• [Exercise brief] A word-for-word copy of the lines below, starting at the line with "Image resolution: width=424" and ending at the last one, is what you should give. Omit every picture.

Screenshot grounding data

------------

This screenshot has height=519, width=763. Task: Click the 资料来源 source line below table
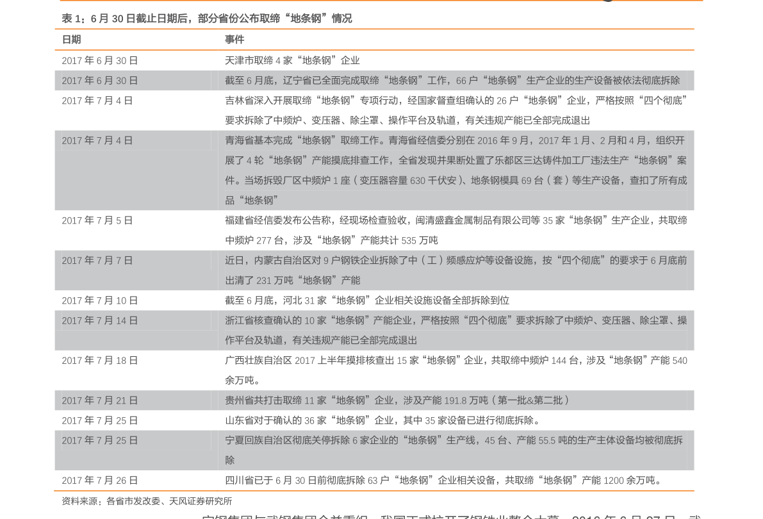(147, 502)
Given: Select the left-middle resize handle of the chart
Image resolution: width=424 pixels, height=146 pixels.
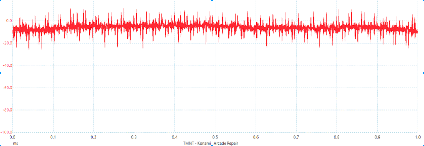Looking at the screenshot, I should click(x=1, y=73).
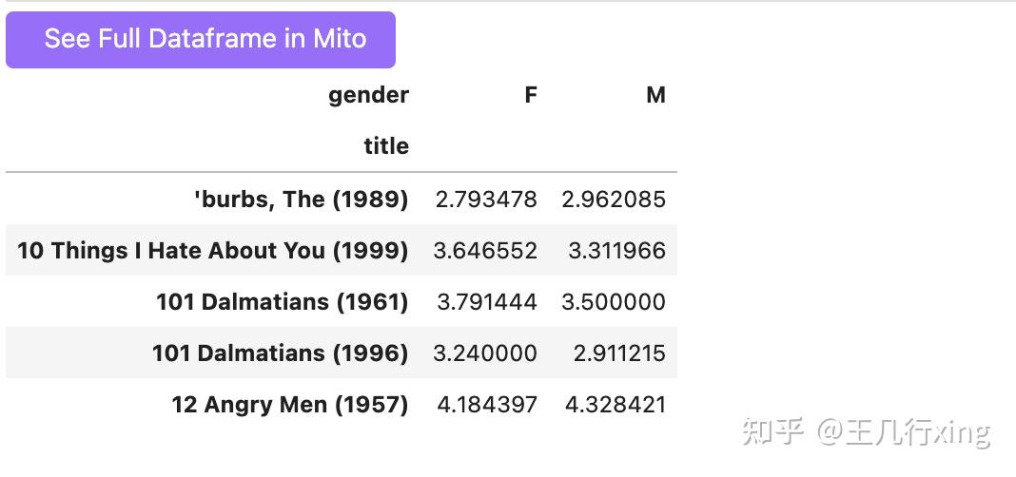The height and width of the screenshot is (477, 1016).
Task: Click the M column header
Action: 655,95
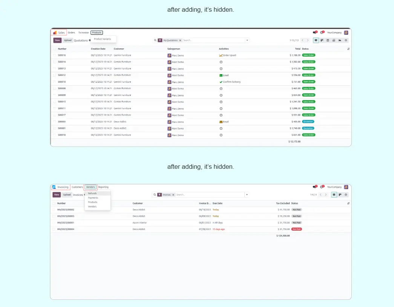This screenshot has height=307, width=394.
Task: Click the Upload button in Sales
Action: [67, 40]
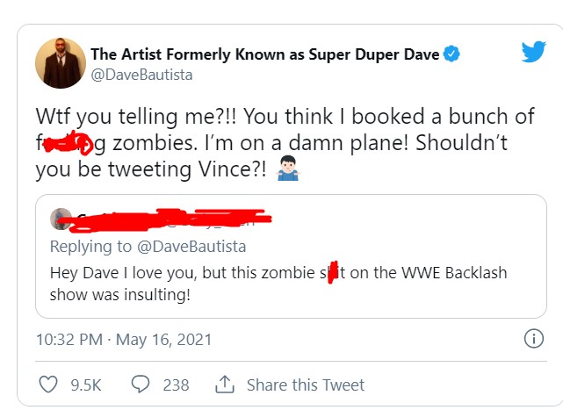The image size is (563, 417).
Task: Click the Share this Tweet label
Action: click(x=305, y=385)
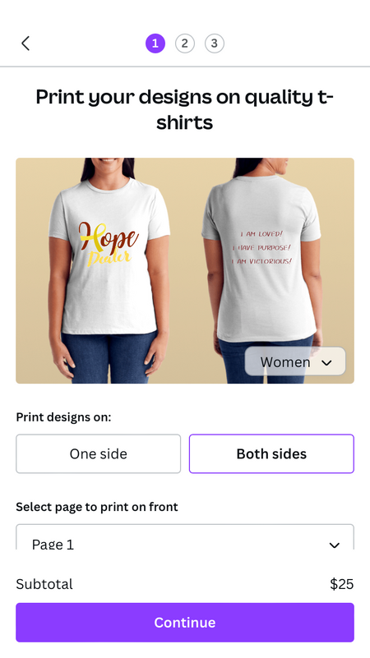Viewport: 370px width, 658px height.
Task: Choose Both sides print option
Action: click(x=271, y=453)
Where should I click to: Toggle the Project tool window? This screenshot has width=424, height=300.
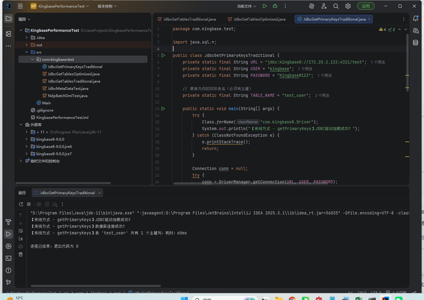click(8, 19)
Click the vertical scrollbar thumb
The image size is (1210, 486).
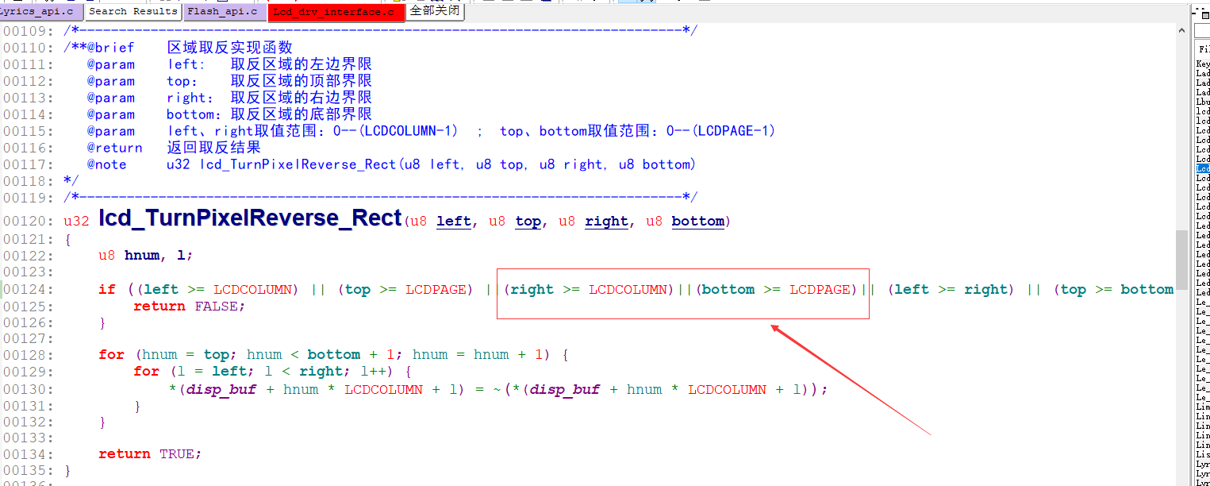[x=1182, y=261]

------------

• [Task result]
Image resolution: width=424 pixels, height=146 pixels.
Looking at the screenshot, I should click(x=1, y=73).
The height and width of the screenshot is (477, 1016).
Task: Click the M column header
Action: 655,95
This screenshot has height=307, width=394.
Task: Click the Upload button in Sales
Action: [67, 40]
The image size is (563, 417).
Task: Click the Share this Tweet label
Action: click(x=305, y=385)
Viewport: 370px width, 658px height.
Task: Choose Both sides print option
Action: click(x=271, y=453)
Where should I click to: Toggle the Project tool window? This screenshot has width=424, height=300.
click(8, 19)
Click the vertical scrollbar thumb
The image size is (1210, 486).
[x=1182, y=261]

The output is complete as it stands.